Preliminary Experiments for Tier 2 Interpreter Ideas in CPython

kj0 · April 16, 2023, 4:24pm

Hi all,

For the past 3 months, me and a friend (Jules) have been working on an experiment to see how a Tier 2 interpreter in CPython could look like. To that end, we implemented lazy basic block versioning in CPython (this is different than the superblock approach the Faster CPython team is taking). We achieved a 39% speedup on microbenchmarks involving float operations (without JIT compiler), with no speedup yet on benchmarks from pyperformance. We used a combination of techniques, such as type propagation, guard elimination, and float unboxing. Of note is that our type propagation algorithm works on CPython bytecode, and does not need a CFG or AST.

This project not meant to compete with the superblock approach proposed by the Faster CPython team, but rather a showcase and validation of one of its optimisation steps - type propagation.

For quick viewing and animations for certain parts, here are the slides for our presentation: Exploring a Tier 2 Interpreter for CPython - Google Slides

The project report goes into more depth about details. It details how we overcame certain problems like jump rewriting: cpython/CPython_Tier_2_LBBV_Report_For_Repo.pdf at tier2_interpreter_no_separate_eval_no_tracer_contiguous_bbs · Fidget-Spinner/cpython · GitHub

The repo is a branch of CPython: GitHub - Fidget-Spinner/cpython at tier2_interpreter_no_separate_eval_no_tracer_contiguous_bbs.

This project was a very close knit collaboration with the Faster CPython and Cinder team, and we hope everyone gets to learn something from it!

Special thanks to Prof Martin Henz who supervised this project!

kj0 · June 5, 2023, 4:09pm

NOTE

This report contains many limitations, and is not a guide for language implementers to follow. Rather it is a set of experiments in CPython.

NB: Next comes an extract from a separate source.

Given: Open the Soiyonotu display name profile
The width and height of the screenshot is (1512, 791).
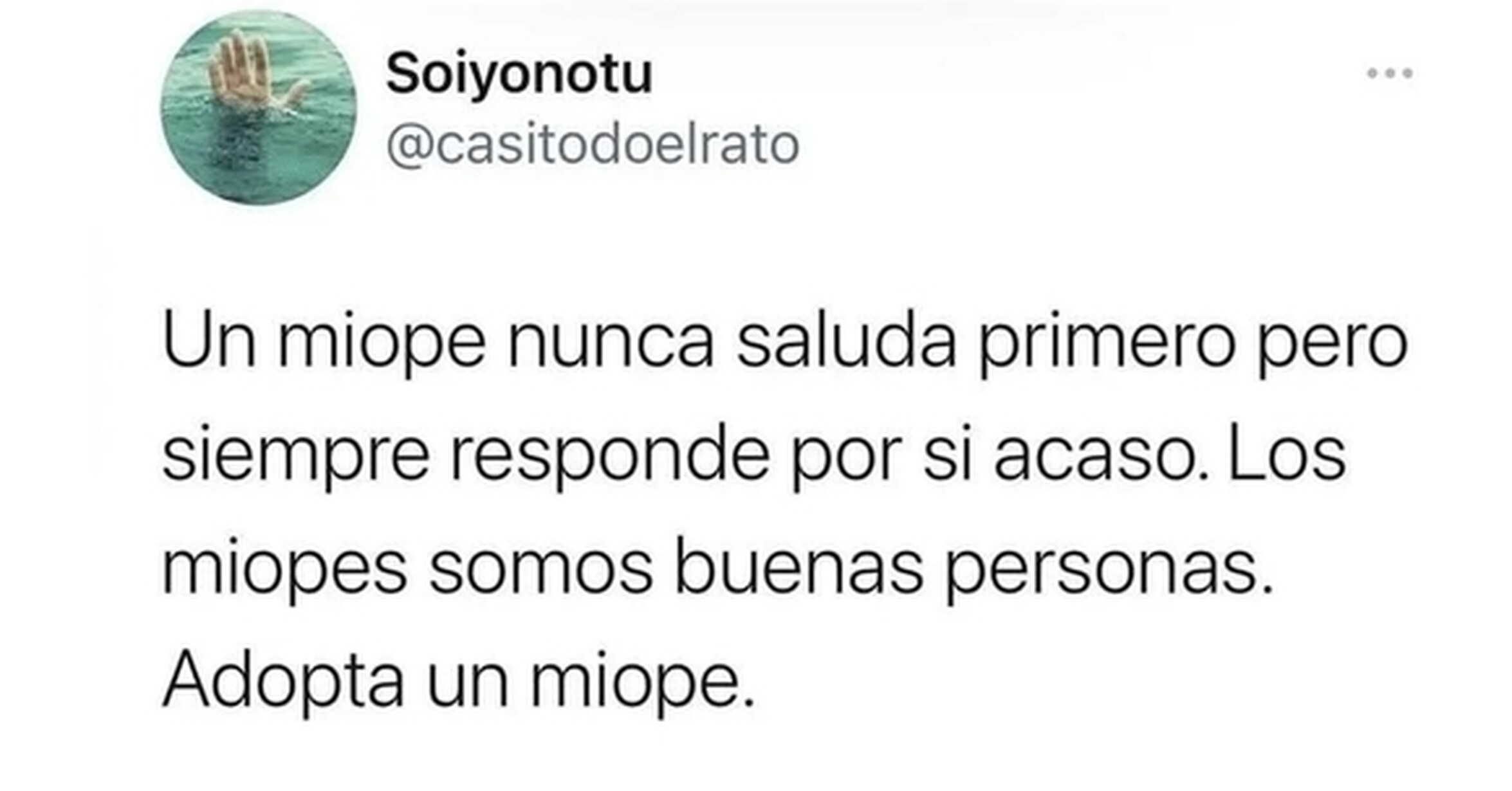Looking at the screenshot, I should pyautogui.click(x=519, y=75).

We encourage people to learn from it, but please do not follow the implementation as-is if you want better performance.

Chiefly among the features, it has the following drawbacks:

It lacks unboxing of ints, which has higher payoffs.
We added significantly more opcodes which adds way more overhead.

We go into a lot more details about the limitations and lack of speedups in the report.

Thanks for Stefan Brunthaler for reminding me and pointing these out.